# [Work required]
The required output is an exact copy of the lines from the one containing "Casinos (968, 35)" through the end of the entries below, with pictures removed.

# [Supplied material]
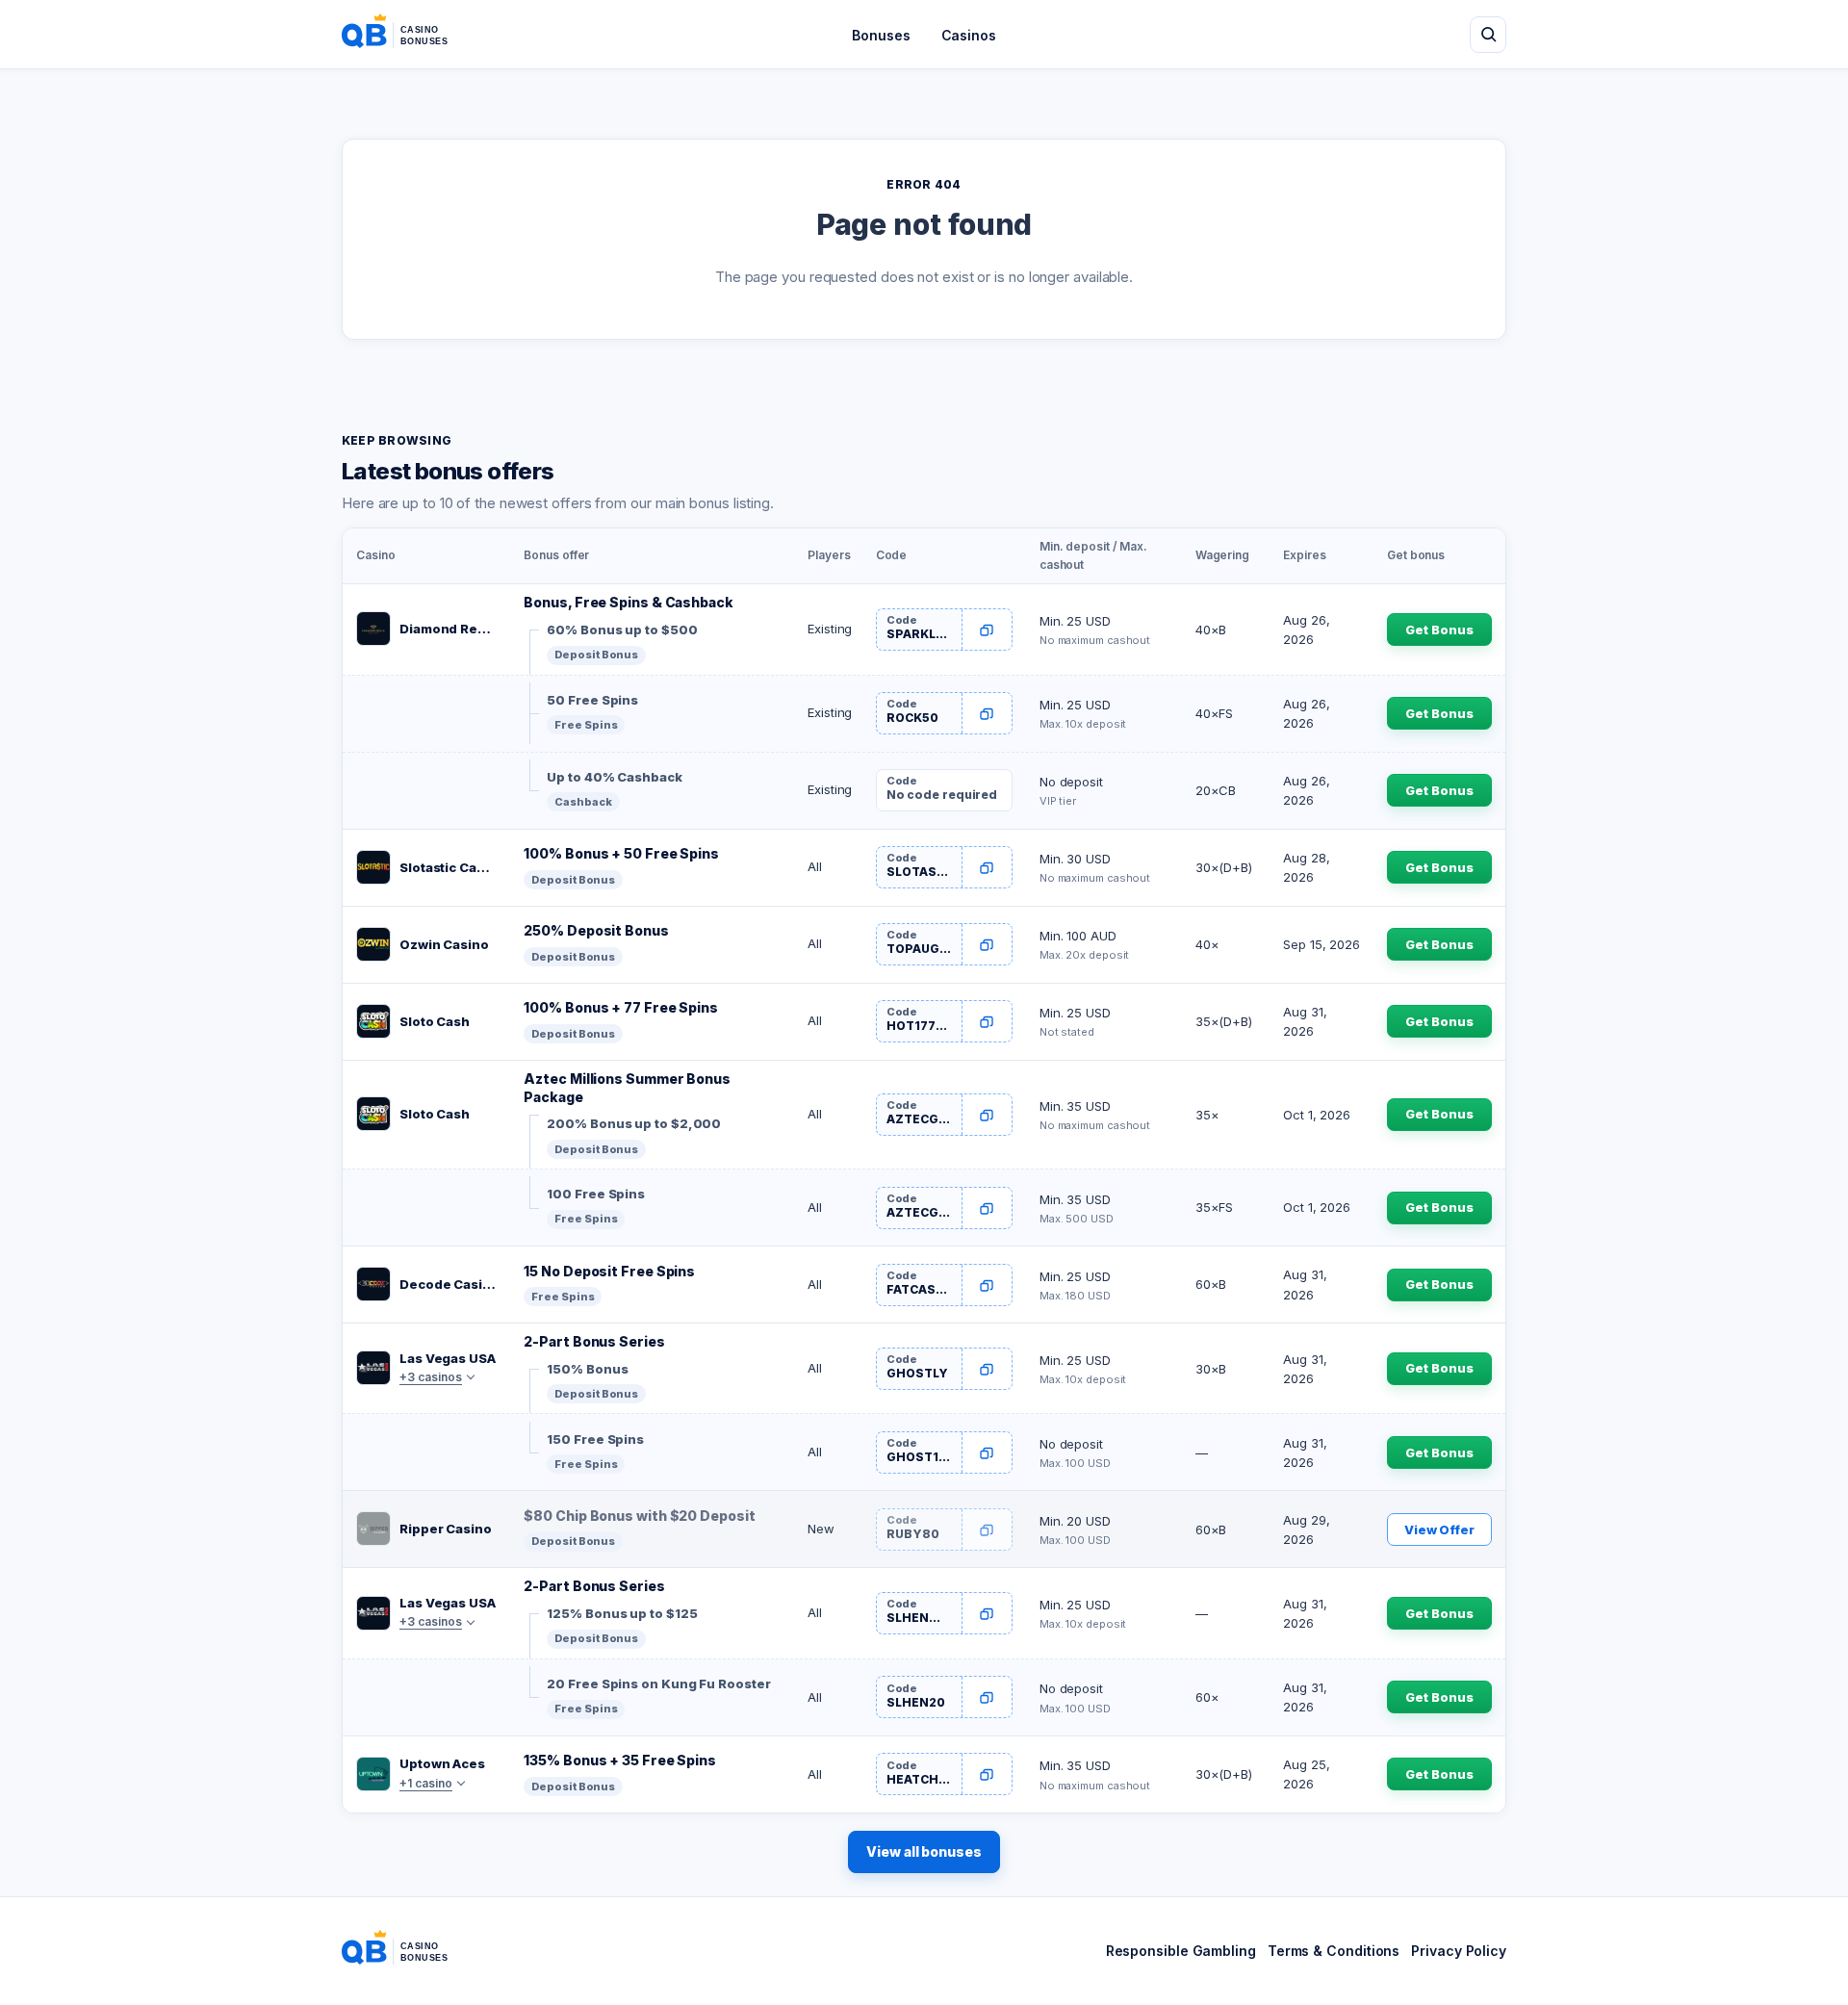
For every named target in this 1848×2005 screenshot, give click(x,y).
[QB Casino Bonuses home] (410, 34)
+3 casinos (430, 1377)
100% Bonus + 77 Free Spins (621, 1007)
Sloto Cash (434, 1021)
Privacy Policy (1458, 1950)
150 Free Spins (595, 1439)
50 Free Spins (592, 699)
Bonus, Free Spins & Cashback (628, 602)
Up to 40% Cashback (614, 776)
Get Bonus (1439, 629)
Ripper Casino (445, 1528)
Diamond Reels (448, 628)
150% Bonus (587, 1368)
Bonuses (881, 35)
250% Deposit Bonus (596, 930)
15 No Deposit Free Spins (609, 1271)
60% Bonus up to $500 (622, 629)
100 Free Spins (596, 1193)
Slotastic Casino (448, 867)
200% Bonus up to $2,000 (634, 1123)
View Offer (1439, 1529)
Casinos (968, 35)
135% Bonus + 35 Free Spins (620, 1760)
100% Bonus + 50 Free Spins (621, 853)
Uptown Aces (442, 1763)
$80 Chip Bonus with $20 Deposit (639, 1515)
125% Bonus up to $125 (622, 1613)
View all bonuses (924, 1851)
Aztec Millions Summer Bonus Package (627, 1087)
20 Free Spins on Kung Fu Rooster (658, 1683)
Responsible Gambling (1181, 1950)
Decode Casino (448, 1284)
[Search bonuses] (1488, 34)
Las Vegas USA (447, 1358)
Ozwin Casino (444, 944)
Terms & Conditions (1333, 1950)
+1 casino (425, 1783)
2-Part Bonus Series (594, 1341)
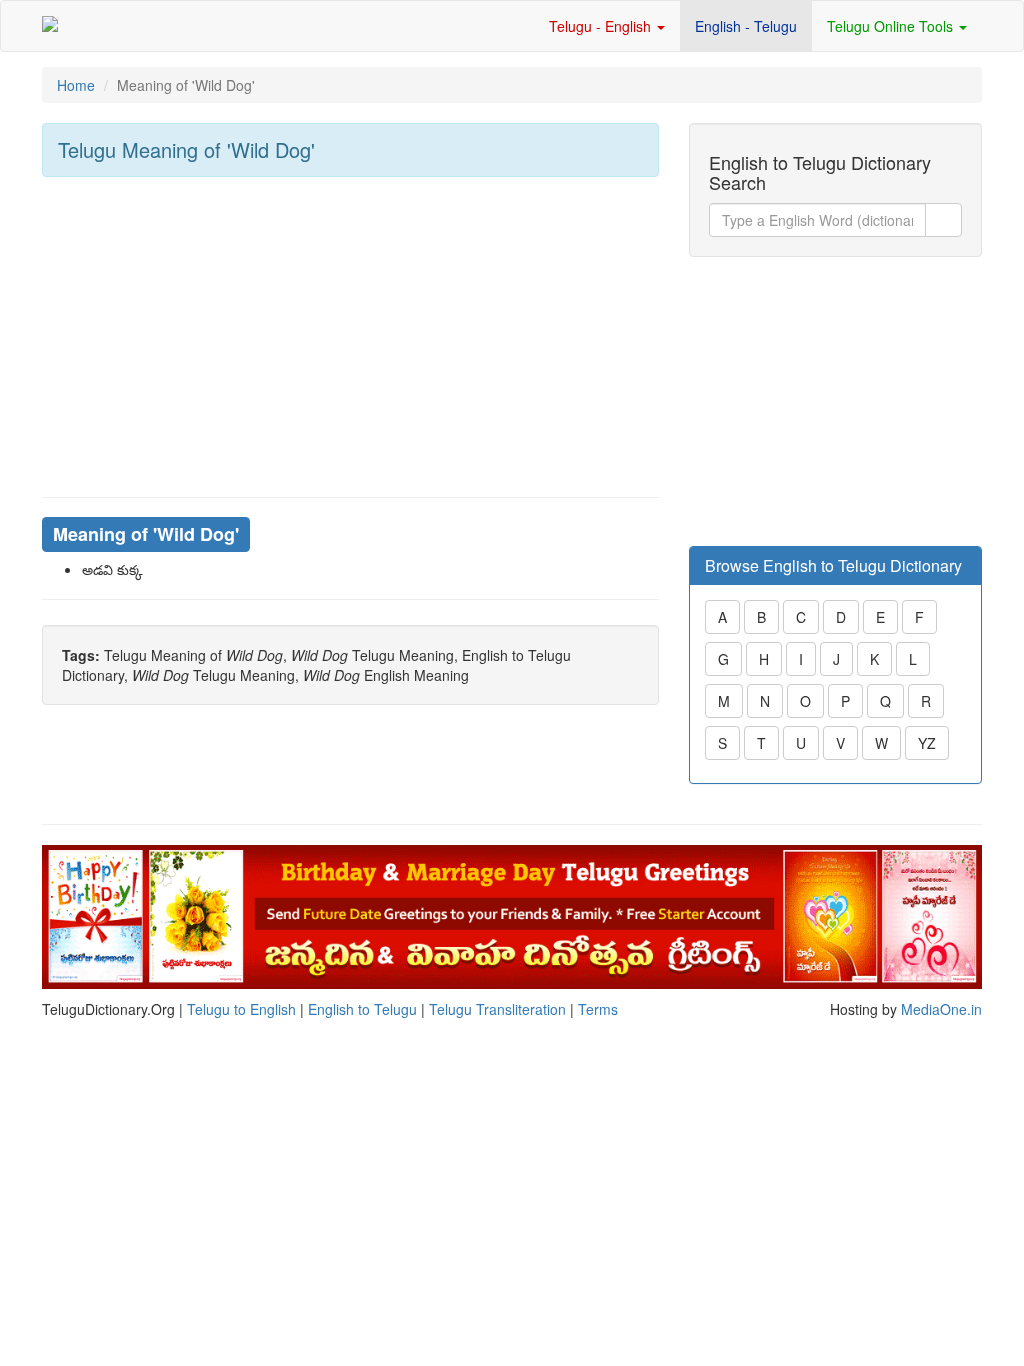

# [Output below]
Casinos (968, 35)
135% Bonus + 35 Free Spins (620, 1760)
100% Bonus + 50 Free Spins (621, 853)
Uptown Aces (442, 1763)
$80 Chip Bonus with $20 Deposit (639, 1515)
125% Bonus up to $125 (622, 1613)
View all bonuses (924, 1851)
Aztec Millions Summer Bonus Package (627, 1087)
20 Free Spins on Kung Fu Rooster (658, 1683)
Responsible Gambling (1181, 1950)
Decode Casino (448, 1284)
[Search bonuses] (1488, 34)
Las Vegas USA (447, 1358)
Ozwin Casino (444, 944)
Terms & Conditions (1333, 1950)
+1 casino (425, 1783)
2-Part Bonus Series (594, 1341)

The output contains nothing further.